That largely depends on the exact chips involved and the physical layout and properties of your EEG circuit.
That said, if you are mainly worried about EMI due to proximity, adding a sheet of copper (or aluminum, although it doesn't work quite as well) foil tied to ground between the EEG part of the circuit and the transceiver can do a lot to reduce any interference.
This technique is used a lot in sensitive physics experiments. For example, when doing experiments with wave-particle duality for particles of non-negligible mass, basically all wires and equipment in the room will be wrapped in foil to prevent interference.
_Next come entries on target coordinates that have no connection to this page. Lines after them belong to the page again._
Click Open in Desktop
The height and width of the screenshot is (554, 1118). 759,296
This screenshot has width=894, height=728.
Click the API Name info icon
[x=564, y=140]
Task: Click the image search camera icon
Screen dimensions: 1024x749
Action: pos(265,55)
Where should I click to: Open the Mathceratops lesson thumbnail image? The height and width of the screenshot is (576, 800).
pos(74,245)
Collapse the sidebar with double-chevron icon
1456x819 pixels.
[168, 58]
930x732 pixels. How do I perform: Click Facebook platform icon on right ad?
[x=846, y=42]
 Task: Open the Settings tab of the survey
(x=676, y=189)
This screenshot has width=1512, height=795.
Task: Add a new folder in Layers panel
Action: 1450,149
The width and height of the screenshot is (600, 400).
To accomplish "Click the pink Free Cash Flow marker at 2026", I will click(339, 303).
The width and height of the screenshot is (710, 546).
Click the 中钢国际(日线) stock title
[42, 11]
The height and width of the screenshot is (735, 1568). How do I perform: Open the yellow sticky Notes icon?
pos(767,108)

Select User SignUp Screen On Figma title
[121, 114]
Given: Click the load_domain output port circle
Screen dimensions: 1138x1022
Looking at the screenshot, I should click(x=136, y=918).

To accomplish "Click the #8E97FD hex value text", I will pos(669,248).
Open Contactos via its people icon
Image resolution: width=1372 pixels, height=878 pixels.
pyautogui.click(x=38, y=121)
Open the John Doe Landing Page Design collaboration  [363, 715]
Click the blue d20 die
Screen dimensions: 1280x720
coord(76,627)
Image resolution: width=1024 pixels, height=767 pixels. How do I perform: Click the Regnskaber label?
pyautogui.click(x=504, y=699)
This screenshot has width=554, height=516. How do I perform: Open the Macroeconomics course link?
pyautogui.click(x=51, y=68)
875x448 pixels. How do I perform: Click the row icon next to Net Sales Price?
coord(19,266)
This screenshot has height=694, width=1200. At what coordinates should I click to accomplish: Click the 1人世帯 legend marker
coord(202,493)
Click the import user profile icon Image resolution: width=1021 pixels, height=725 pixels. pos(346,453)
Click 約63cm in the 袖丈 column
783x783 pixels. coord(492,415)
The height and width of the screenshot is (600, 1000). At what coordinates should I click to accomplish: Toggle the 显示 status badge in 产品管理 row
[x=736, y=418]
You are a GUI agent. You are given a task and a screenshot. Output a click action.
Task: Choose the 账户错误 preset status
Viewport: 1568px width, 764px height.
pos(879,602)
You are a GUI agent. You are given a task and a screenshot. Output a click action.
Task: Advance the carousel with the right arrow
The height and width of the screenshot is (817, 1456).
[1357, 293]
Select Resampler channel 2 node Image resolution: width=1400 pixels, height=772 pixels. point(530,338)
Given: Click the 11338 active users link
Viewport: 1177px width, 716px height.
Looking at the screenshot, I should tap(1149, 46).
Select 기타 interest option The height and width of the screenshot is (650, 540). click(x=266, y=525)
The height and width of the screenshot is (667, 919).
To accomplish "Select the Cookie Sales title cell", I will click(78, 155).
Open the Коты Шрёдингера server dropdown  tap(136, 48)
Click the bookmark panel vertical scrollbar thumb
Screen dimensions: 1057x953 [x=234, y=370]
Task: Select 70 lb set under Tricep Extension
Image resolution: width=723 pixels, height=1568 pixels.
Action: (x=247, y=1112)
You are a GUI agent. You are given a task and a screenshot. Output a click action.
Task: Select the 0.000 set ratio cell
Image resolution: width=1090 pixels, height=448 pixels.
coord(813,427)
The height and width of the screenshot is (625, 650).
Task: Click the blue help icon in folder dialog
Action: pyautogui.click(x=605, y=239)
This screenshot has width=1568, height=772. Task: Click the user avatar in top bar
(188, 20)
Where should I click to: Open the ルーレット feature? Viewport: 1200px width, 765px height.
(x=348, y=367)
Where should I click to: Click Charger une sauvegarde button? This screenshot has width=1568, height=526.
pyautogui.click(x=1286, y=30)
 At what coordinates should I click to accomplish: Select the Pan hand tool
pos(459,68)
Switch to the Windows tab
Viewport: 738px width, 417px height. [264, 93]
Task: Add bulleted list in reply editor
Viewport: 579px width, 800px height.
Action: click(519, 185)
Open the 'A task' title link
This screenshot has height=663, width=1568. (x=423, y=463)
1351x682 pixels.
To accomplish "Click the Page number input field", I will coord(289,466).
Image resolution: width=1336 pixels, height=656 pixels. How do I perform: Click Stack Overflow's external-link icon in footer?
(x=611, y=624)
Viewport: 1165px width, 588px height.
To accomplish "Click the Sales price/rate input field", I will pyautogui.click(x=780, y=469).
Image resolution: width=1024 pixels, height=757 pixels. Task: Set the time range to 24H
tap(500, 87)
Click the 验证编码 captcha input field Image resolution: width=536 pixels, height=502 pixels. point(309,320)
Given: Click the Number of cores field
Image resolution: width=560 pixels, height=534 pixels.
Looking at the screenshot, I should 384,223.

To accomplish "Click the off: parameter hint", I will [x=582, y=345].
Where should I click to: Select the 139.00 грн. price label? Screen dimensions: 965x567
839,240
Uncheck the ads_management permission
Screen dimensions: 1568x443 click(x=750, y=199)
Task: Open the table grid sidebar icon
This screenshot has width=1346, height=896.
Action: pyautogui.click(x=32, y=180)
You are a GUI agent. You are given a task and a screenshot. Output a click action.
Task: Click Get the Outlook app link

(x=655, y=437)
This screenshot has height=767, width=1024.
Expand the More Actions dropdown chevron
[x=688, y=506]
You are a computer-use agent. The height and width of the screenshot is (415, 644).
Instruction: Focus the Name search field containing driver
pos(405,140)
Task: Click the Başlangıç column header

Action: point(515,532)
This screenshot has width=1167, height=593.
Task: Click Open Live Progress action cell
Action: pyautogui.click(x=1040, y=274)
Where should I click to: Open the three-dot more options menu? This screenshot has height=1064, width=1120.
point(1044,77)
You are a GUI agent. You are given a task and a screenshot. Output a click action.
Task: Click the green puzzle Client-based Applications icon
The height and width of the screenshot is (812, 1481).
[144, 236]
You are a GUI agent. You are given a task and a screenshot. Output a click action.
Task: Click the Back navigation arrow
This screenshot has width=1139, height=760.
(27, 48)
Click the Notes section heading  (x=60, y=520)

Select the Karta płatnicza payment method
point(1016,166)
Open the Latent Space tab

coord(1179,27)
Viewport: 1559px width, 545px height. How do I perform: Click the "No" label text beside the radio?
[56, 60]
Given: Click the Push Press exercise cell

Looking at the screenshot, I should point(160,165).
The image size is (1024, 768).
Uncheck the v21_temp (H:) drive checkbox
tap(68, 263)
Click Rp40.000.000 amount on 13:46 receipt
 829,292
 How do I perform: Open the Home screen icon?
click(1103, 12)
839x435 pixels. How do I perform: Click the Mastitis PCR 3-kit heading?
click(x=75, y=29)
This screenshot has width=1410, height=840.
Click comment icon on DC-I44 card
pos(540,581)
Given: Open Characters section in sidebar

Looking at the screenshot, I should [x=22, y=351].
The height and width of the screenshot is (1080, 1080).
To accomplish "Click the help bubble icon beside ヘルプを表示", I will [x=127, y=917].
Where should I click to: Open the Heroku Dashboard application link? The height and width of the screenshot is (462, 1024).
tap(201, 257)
Side note: Unless I'm mistaken, most of the features of interest in an EEG are below a hundred Hz, so a low pass filter (such as the capacitor you mentioned) would probably work as well. To that end, when you are designing the boards, if you leave a spot for the capacitor, you can try it with and without and see if there is a difference. It's pretty common for initial prototypes to have extra components in the design that don't actually get installed during assembly - just in case you want to install it later.
Edit:
If ground contamination is a concern, you have a few options.
The simplest option from a component perspective is to use a split ground. Essentially, you have two separate grounds that are connected through a large number of narrow traces. This allows DC to flow, while attenuating high frequency noise at the boundary.
Another option (one used extensively in ECG/EKG circuits) is a form of active ground compensation. This entails using a feedback loop to force your ground plane to be zero. This is essentially noise cancelling for your ground plane.
Unfortunately in this case, you need an amplifier that can operate pretty significantly faster than your expected noise frequency.
A third option is to maintain two fully separate grounds, and allow the two subsystems to communicate through an isolated channel (opto-isolators, isolation transformers, etc.). The reason the data channels need to be isolated if your grounds aren't connected is that they won't have a common reference point, so at best it won't work and at worst you'll mangle your data or fry something.
Finally, you can put a filter in line with the ground line of your transmitter. This could be a very small value inductor in series with ground, and/or a collection of bypass capacitors.